离家近了,隔三叉五男人就将自家的米、油和腊肉给她送来。每当这时,李芹就会滋生出对男人的感激和好感来,在心里感叹一回自己的男人真好真靠得住。看着男人带着小孩忙农活做家务特别的辛苦,店子里的生意又忙得不可开交,李芹的心里有些不好过;就将男人接来帮衬打下手,把孩子送到城里的小学读书。这下,李芹像了却了一桩莫大的心事似的总算平静了许多。
柯老板常常到店子里来理发修面,来一次李芹就感到很满足,几天不见了心里就怅然若失。自己的男人日夜厮守在身边,虽然有时与柯老板秘密幽会但也只是偶一为之,不敢明目张胆太出格,更不敢做出水。男人对李芹言听计从,就像一名以服从为天职的出色士兵,首长叫做啥就干啥,指到哪里打哪里,煮饭烧水接送孩子,在店里帮忙,农忙时回家种责任田收拾庄稼,一切都做得扎扎实实无可挑剔指责。这让李芹又是烦又是无奈。

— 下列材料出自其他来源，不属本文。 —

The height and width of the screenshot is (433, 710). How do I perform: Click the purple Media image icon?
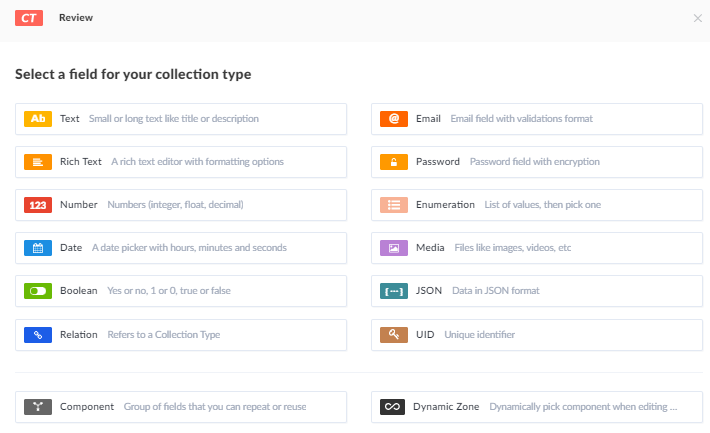point(394,248)
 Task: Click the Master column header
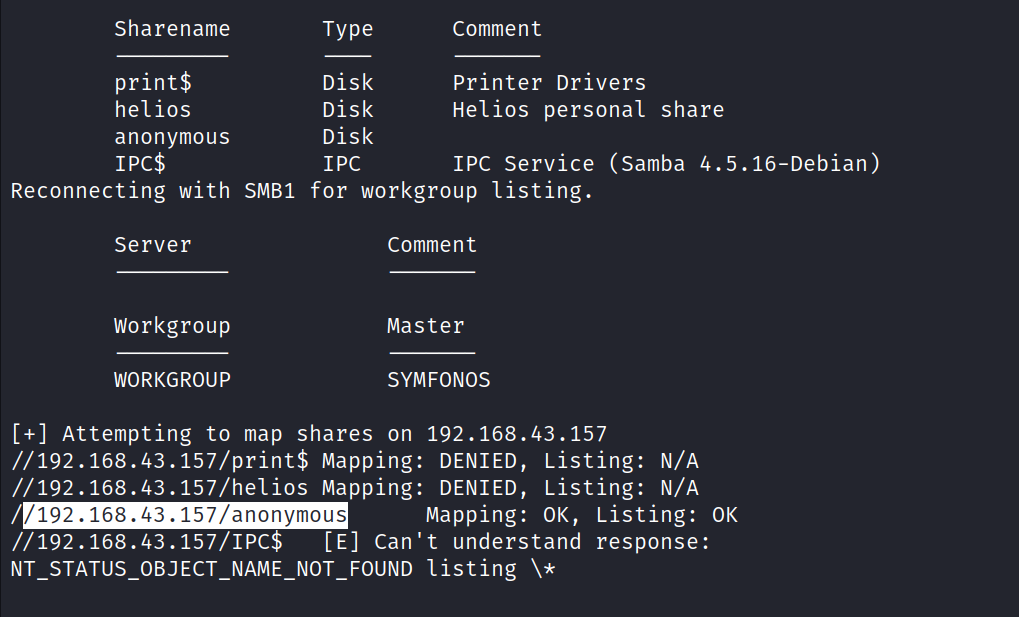[x=425, y=326]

手头宽裕了,基本上有了稳定的收入,李芹的日子也过得滋润起来。肌体内的青春活力也常常抑制不住。有时借口买药水之类与柯老板到城里去亲密亲密,结结实实地释放一次。比较起来,柯老板有风度有票子有办法还懂风情,这让李芹不但难以割舍反而着迷得有些巴心巴肝,甚至还自己掏腰包借外出进修技艺的名义带上柯老板去潇洒地兜上三五天,俨然养了一个小白脸。

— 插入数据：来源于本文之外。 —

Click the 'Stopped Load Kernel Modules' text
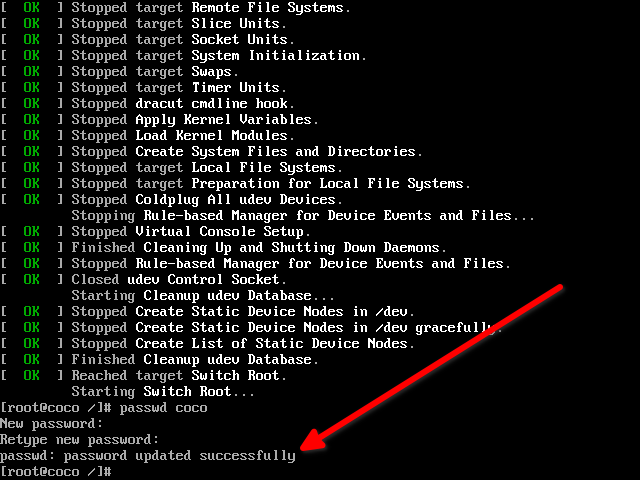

柯老板是有妇之夫,李芹是有夫之妇。他们私下曾谈好了各自离婚再结婚,但在谁先离的问题上却僵持不下。与柯老板比较,自己的男人啥都好就是有些索然无味。有一天,李芹真的有了离婚的念头,甚至日益强烈。说实在的,她期望男人某一天能主动提出来,但是她明白这只不过是一时的痴心妄想而已。她怕事态扩大惹出麻烦,大家的脸面都不好看。这个秘密她唯有一直强压在心中,不敢向任何人诉说也不愿向任何人说。一次,两口子正在吃午饭,她试探着对男人说:“我们离婚算了,我把钱和店子都给你,娃儿我养。”男人听了并不惊奇,只是淡淡地回答:“李芹,你现在有钱了,就不要我了。”看着憨态可掬高大的男人,李芹的话只好就此打住。以后,李芹再也没有在男人面前提起分手摆二盘的事。
李芹游移在柯老板与自己的男人之间,她对每个男人的一切都了如指掌。她的心里实在憋得要爆炸。她回娘家向老眼昏花的母亲说:“妈,我想离婚。”她妈并不晓得李芹的隐衷,只是淡然的说:“但你要对得起你男人家。”李芹孤掌难鸣,缺少支持,只好悻悻作罢而归。李芹几乎天天与柯老板保持着电话和短信联系,好在自己的男人没有手机用不着买手机也不会使用手机,这让李芹非常地放心而又庆幸。每次手机铃声响了,李芹正专心致志地在忙着给客人剪发剃面,男人就从理发的台子边拿过手机,一边说:“李芹,快点,你的电话。”一边将手机小心翼翼地递给李芹。李芹接过一看是柯老板的电话,或热辣辣的短信,一按侧键就若无其事地装入了衣兜。这时,男人还埋怨道:“是谁的电话,也不回一声。”李芹一边悄悄地想恋着柯老板,一边与自己的男人同床共枕,很是痛苦。但是苦水只能暗暗地咽在肚子里,为了生意,一天到晚对谁都要陪上妩媚的笑脸。有段时间,稍有闲暇,李芹就播放着周冰倩的原声《真的好想你》的cd,一遍又一遍地流着热泪哼唱着,借以招揽顾客,抒发内心隐埋的情思意绪,掩盖着内心自认为的“不轨”。在歌声飘荡的空间里,男人在忙活着,干得尤其仔细而又来劲。
李芹有时私下里在想,自己是不是一个很“贱”的女人。她不敢请谁来评判她的行为是“偷情”、“不贞”还是对自由爱情的追求与向往。春去冬来,花开花谢,李芹的收入越来越多,她终于出钱买了一间产权属于自己的门面,在小县城死心踏地安营扎寨了。